CanKiwi: A Mechanistic Competition Model of Kiwifruit Bacterial Canker Disease Dynamics

This paper proposes a mathematical model based on a mechanistic approach and previous research findings for the bacterial canker disease development in kiwifruit vines. This disease is a leading cause of severe damage to kiwifruit vines, particularly in humid regions, and contributes to significant economic challenges for growers in many countries. The proposed model contains three parts.
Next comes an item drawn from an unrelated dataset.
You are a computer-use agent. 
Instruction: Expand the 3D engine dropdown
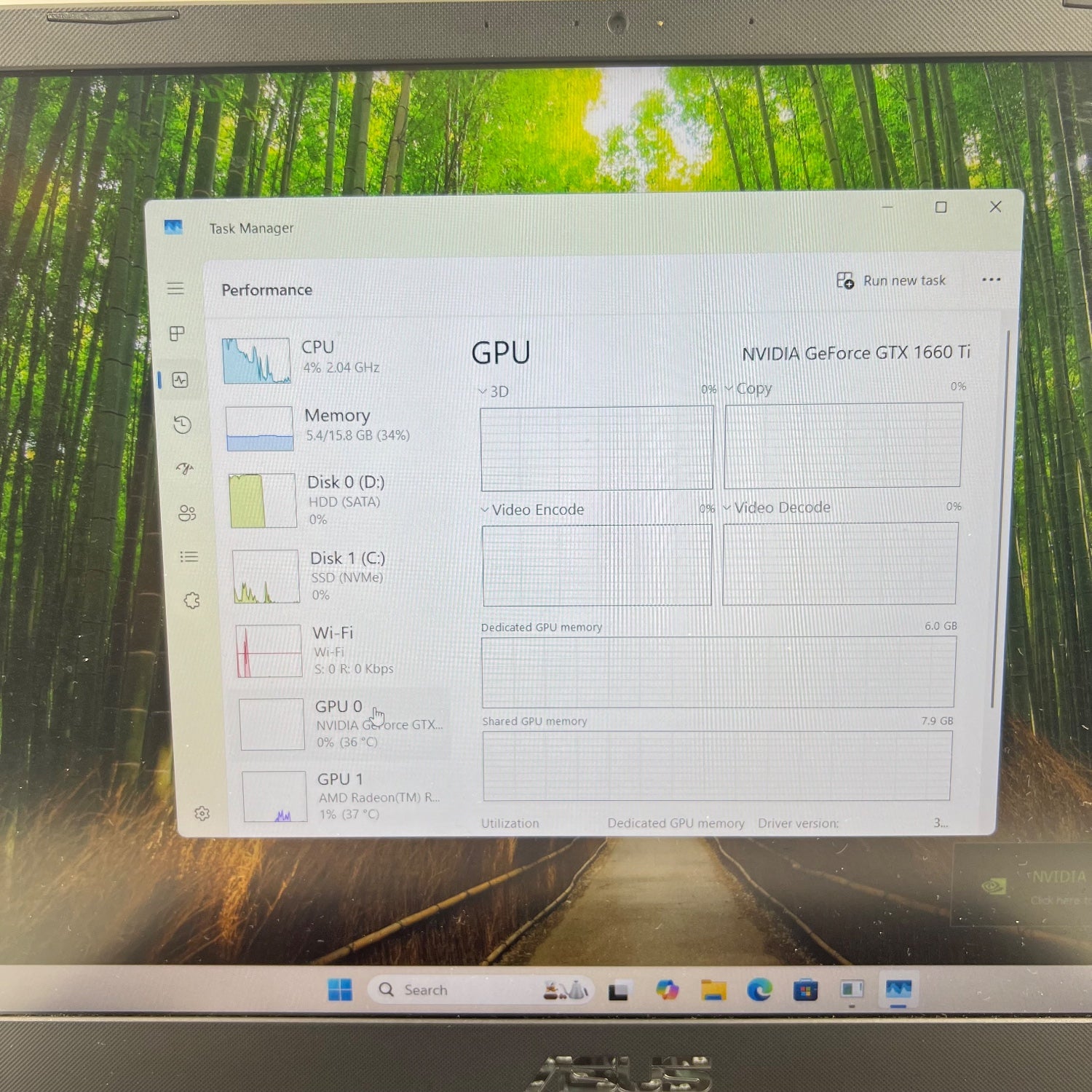coord(494,392)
The first one is the model of the kiwifruit vine describing its light interception, its carbon acquisition, and the partitioning dynamics. The carbon resource represents the chemical energy required for maintaining the necessary respiration of the living organs and their growth processes. The second part of the model is the dynamics of the pathogenic bacterial population living within the vine’s tissues and competing with them for the carbon resource required for their proliferation. The third part of the model is the carbon dynamics described by a mass conservation formula which computes the remaining amount of carbon available for competition. The model was validated by comparing simulations with experimental results obtained from growth chambers. The results show that the proposed model can simulate reasonably well the functional part of the vine in both the healthy case and the disease case without plant defense mechanisms in which the bacteria are always dominant under favorable environmental conditions. They also show that the environmental effects on the vine’s growth and the infection progress are taken into account and align with the previous studies. The model can be used to simulate the infection process, predict its outcomes, test disease management techniques, and support experimental analyses.